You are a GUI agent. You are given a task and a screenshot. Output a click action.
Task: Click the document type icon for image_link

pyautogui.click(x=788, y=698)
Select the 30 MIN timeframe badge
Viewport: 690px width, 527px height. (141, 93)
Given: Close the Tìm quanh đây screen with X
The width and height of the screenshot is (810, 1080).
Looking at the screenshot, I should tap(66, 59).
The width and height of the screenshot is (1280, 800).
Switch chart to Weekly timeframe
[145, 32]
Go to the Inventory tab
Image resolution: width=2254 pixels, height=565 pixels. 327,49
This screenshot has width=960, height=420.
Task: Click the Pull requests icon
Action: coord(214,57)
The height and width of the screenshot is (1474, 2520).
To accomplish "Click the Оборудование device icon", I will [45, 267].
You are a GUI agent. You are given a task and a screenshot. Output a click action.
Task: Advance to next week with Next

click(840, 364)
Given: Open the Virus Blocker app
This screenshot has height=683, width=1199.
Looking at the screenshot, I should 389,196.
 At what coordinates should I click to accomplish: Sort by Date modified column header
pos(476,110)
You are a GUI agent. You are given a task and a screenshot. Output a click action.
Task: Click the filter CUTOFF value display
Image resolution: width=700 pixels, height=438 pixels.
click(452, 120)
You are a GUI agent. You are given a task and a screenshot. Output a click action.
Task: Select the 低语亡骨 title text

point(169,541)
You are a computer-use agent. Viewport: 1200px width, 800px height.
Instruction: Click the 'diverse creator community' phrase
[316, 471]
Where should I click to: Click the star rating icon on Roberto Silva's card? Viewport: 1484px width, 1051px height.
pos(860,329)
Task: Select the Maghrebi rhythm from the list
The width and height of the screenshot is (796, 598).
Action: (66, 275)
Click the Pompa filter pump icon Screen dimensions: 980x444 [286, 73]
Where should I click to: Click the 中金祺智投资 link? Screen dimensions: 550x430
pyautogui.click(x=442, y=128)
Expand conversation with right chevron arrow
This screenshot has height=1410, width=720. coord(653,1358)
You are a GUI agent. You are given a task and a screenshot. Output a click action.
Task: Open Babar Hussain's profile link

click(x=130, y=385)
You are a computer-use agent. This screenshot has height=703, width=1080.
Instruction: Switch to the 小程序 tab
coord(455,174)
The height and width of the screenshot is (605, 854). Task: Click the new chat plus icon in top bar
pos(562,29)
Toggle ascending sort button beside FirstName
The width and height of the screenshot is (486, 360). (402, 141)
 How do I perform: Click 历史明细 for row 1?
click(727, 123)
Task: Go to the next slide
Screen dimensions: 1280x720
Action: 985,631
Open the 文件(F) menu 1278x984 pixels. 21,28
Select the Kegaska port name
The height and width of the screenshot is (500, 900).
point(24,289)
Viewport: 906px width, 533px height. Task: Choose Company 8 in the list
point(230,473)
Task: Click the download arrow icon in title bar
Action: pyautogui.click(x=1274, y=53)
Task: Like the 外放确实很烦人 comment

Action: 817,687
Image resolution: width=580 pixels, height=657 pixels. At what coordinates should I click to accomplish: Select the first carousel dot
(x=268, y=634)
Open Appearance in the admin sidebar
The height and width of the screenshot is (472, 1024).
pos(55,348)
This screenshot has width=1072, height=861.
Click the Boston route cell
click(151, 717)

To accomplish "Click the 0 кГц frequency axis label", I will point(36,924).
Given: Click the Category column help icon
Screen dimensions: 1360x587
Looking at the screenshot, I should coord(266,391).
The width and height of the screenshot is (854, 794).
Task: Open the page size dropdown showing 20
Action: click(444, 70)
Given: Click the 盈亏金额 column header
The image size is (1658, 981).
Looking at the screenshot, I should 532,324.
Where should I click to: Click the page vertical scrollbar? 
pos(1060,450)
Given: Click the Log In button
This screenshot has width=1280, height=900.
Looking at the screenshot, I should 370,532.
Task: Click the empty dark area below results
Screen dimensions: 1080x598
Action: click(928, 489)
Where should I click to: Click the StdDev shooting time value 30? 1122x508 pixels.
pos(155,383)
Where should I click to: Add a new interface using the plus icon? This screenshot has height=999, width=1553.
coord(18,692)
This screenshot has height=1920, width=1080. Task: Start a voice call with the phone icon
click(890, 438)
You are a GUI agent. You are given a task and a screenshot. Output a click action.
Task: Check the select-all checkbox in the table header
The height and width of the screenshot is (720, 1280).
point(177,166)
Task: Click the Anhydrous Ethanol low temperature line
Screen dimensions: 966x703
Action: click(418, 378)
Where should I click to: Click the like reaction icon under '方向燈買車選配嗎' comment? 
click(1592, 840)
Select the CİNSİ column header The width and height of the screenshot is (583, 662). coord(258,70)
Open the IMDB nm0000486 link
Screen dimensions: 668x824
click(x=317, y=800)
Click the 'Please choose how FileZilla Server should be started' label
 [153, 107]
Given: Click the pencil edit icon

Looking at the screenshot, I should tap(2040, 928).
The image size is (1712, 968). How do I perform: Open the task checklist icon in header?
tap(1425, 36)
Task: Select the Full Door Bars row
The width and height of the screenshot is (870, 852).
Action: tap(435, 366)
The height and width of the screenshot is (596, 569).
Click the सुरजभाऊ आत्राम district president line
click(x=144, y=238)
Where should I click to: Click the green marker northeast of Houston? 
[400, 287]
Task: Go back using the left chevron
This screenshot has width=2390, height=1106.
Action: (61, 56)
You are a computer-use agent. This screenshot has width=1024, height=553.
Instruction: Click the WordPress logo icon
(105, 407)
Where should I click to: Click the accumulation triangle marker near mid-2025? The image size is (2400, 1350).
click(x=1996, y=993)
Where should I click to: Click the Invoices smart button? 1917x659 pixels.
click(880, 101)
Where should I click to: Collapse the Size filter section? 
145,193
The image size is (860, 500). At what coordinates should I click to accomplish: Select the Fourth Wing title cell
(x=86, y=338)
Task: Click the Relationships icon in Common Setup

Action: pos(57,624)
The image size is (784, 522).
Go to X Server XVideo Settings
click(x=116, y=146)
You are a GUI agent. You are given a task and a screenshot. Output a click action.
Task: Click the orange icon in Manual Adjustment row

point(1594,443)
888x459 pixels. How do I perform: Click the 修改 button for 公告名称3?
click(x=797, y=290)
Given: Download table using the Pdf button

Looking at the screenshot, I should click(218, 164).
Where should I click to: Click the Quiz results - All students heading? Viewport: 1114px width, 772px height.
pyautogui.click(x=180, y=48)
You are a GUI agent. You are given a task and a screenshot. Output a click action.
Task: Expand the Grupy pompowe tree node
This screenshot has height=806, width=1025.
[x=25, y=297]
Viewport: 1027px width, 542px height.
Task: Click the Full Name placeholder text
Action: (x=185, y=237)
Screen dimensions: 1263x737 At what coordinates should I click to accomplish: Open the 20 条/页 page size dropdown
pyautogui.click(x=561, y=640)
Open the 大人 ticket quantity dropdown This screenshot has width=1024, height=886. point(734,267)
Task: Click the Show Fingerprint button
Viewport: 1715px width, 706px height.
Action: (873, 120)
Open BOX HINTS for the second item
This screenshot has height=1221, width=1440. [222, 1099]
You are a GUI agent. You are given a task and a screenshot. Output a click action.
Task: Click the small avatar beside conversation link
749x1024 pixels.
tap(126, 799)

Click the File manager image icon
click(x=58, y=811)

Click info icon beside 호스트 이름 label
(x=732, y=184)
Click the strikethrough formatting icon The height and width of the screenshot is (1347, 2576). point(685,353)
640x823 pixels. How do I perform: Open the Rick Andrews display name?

_WHAT IS NEEDED_
Line by line, write out the whole listing exactly.

_EXPECTED ANSWER_
You are a GUI agent. You are given a task and a screenshot. Output a click action.
Task: Click the document type icon for image_link

pyautogui.click(x=788, y=698)
Select the 30 MIN timeframe badge
Viewport: 690px width, 527px height. (141, 93)
Given: Close the Tìm quanh đây screen with X
The width and height of the screenshot is (810, 1080).
Looking at the screenshot, I should tap(66, 59).
The width and height of the screenshot is (1280, 800).
Switch chart to Weekly timeframe
[145, 32]
Go to the Inventory tab
Image resolution: width=2254 pixels, height=565 pixels. 327,49
This screenshot has width=960, height=420.
Task: Click the Pull requests icon
Action: coord(214,57)
The height and width of the screenshot is (1474, 2520).
To accomplish "Click the Оборудование device icon", I will [45, 267].
You are a GUI agent. You are given a task and a screenshot. Output a click action.
Task: Advance to next week with Next

click(840, 364)
Given: Open the Virus Blocker app
This screenshot has height=683, width=1199.
Looking at the screenshot, I should 389,196.
 At what coordinates should I click to accomplish: Sort by Date modified column header
pos(476,110)
You are a GUI agent. You are given a task and a screenshot. Output a click action.
Task: Click the filter CUTOFF value display
Image resolution: width=700 pixels, height=438 pixels.
click(452, 120)
You are a GUI agent. You are given a task and a screenshot. Output a click action.
Task: Select the 低语亡骨 title text

point(169,541)
You are a computer-use agent. Viewport: 1200px width, 800px height.
Instruction: Click the 'diverse creator community' phrase
[316, 471]
Where should I click to: Click the star rating icon on Roberto Silva's card? Viewport: 1484px width, 1051px height.
pos(860,329)
Task: Select the Maghrebi rhythm from the list
The width and height of the screenshot is (796, 598).
Action: (66, 275)
Click the Pompa filter pump icon Screen dimensions: 980x444 [286, 73]
Where should I click to: Click the 中金祺智投资 link? Screen dimensions: 550x430
pyautogui.click(x=442, y=128)
Expand conversation with right chevron arrow
This screenshot has height=1410, width=720. coord(653,1358)
You are a GUI agent. You are given a task and a screenshot. Output a click action.
Task: Open Babar Hussain's profile link

click(x=130, y=385)
You are a computer-use agent. This screenshot has height=703, width=1080.
Instruction: Switch to the 小程序 tab
coord(455,174)
The height and width of the screenshot is (605, 854). Task: Click the new chat plus icon in top bar
pos(562,29)
Toggle ascending sort button beside FirstName
The width and height of the screenshot is (486, 360). (402, 141)
 How do I perform: Click 历史明细 for row 1?
click(727, 123)
Task: Go to the next slide
Screen dimensions: 1280x720
Action: 985,631
Open the 文件(F) menu 1278x984 pixels. 21,28
Select the Kegaska port name
The height and width of the screenshot is (500, 900).
point(24,289)
Viewport: 906px width, 533px height. Task: Choose Company 8 in the list
point(230,473)
Task: Click the download arrow icon in title bar
Action: pyautogui.click(x=1274, y=53)
Task: Like the 外放确实很烦人 comment

Action: 817,687
Image resolution: width=580 pixels, height=657 pixels. At what coordinates should I click to accomplish: Select the first carousel dot
(x=268, y=634)
Open Appearance in the admin sidebar
The height and width of the screenshot is (472, 1024).
pos(55,348)
This screenshot has width=1072, height=861.
Click the Boston route cell
click(151, 717)

To accomplish "Click the 0 кГц frequency axis label", I will point(36,924).
Given: Click the Category column help icon
Screen dimensions: 1360x587
Looking at the screenshot, I should coord(266,391).
The width and height of the screenshot is (854, 794).
Task: Open the page size dropdown showing 20
Action: click(444, 70)
Given: Click the 盈亏金额 column header
The image size is (1658, 981).
Looking at the screenshot, I should 532,324.
Where should I click to: Click the page vertical scrollbar? 
pos(1060,450)
Given: Click the Log In button
This screenshot has width=1280, height=900.
Looking at the screenshot, I should 370,532.
Task: Click the empty dark area below results
Screen dimensions: 1080x598
Action: click(928, 489)
Where should I click to: Click the StdDev shooting time value 30? 1122x508 pixels.
pos(155,383)
Where should I click to: Add a new interface using the plus icon? This screenshot has height=999, width=1553.
coord(18,692)
This screenshot has height=1920, width=1080. Task: Start a voice call with the phone icon
click(890, 438)
You are a GUI agent. You are given a task and a screenshot. Output a click action.
Task: Check the select-all checkbox in the table header
The height and width of the screenshot is (720, 1280).
point(177,166)
Task: Click the Anhydrous Ethanol low temperature line
Screen dimensions: 966x703
Action: click(418, 378)
Where should I click to: Click the like reaction icon under '方向燈買車選配嗎' comment? 
click(1592, 840)
Select the CİNSİ column header The width and height of the screenshot is (583, 662). coord(258,70)
Open the IMDB nm0000486 link
Screen dimensions: 668x824
click(x=317, y=800)
Click the 'Please choose how FileZilla Server should be started' label
 [153, 107]
Given: Click the pencil edit icon

Looking at the screenshot, I should tap(2040, 928).
The image size is (1712, 968). How do I perform: Open the task checklist icon in header?
tap(1425, 36)
Task: Select the Full Door Bars row
The width and height of the screenshot is (870, 852).
Action: tap(435, 366)
The height and width of the screenshot is (596, 569).
Click the सुरजभाऊ आत्राम district president line
click(x=144, y=238)
Where should I click to: Click the green marker northeast of Houston? 
[400, 287]
Task: Go back using the left chevron
This screenshot has width=2390, height=1106.
Action: (61, 56)
You are a computer-use agent. This screenshot has width=1024, height=553.
Instruction: Click the WordPress logo icon
(105, 407)
Where should I click to: Click the accumulation triangle marker near mid-2025? The image size is (2400, 1350).
click(x=1996, y=993)
Where should I click to: Click the Invoices smart button? 1917x659 pixels.
click(880, 101)
Where should I click to: Collapse the Size filter section? 
145,193
The image size is (860, 500). At what coordinates should I click to accomplish: Select the Fourth Wing title cell
(x=86, y=338)
Task: Click the Relationships icon in Common Setup

Action: pos(57,624)
The image size is (784, 522).
Go to X Server XVideo Settings
click(x=116, y=146)
You are a GUI agent. You are given a task and a screenshot. Output a click action.
Task: Click the orange icon in Manual Adjustment row

point(1594,443)
888x459 pixels. How do I perform: Click the 修改 button for 公告名称3?
click(x=797, y=290)
Given: Download table using the Pdf button

Looking at the screenshot, I should click(218, 164).
Where should I click to: Click the Quiz results - All students heading? Viewport: 1114px width, 772px height.
pyautogui.click(x=180, y=48)
You are a GUI agent. You are given a task and a screenshot. Output a click action.
Task: Expand the Grupy pompowe tree node
This screenshot has height=806, width=1025.
[x=25, y=297]
Viewport: 1027px width, 542px height.
Task: Click the Full Name placeholder text
Action: (x=185, y=237)
Screen dimensions: 1263x737 At what coordinates should I click to accomplish: Open the 20 条/页 page size dropdown
pyautogui.click(x=561, y=640)
Open the 大人 ticket quantity dropdown This screenshot has width=1024, height=886. point(734,267)
Task: Click the Show Fingerprint button
Viewport: 1715px width, 706px height.
Action: (873, 120)
Open BOX HINTS for the second item
This screenshot has height=1221, width=1440. [222, 1099]
You are a GUI agent. You are given a task and a screenshot. Output a click action.
Task: Click the small avatar beside conversation link
749x1024 pixels.
tap(126, 799)

Click the File manager image icon
click(x=58, y=811)

Click info icon beside 호스트 이름 label
(x=732, y=184)
Click the strikethrough formatting icon The height and width of the screenshot is (1347, 2576). point(685,353)
640x823 pixels. How do I perform: Open the Rick Andrews display name?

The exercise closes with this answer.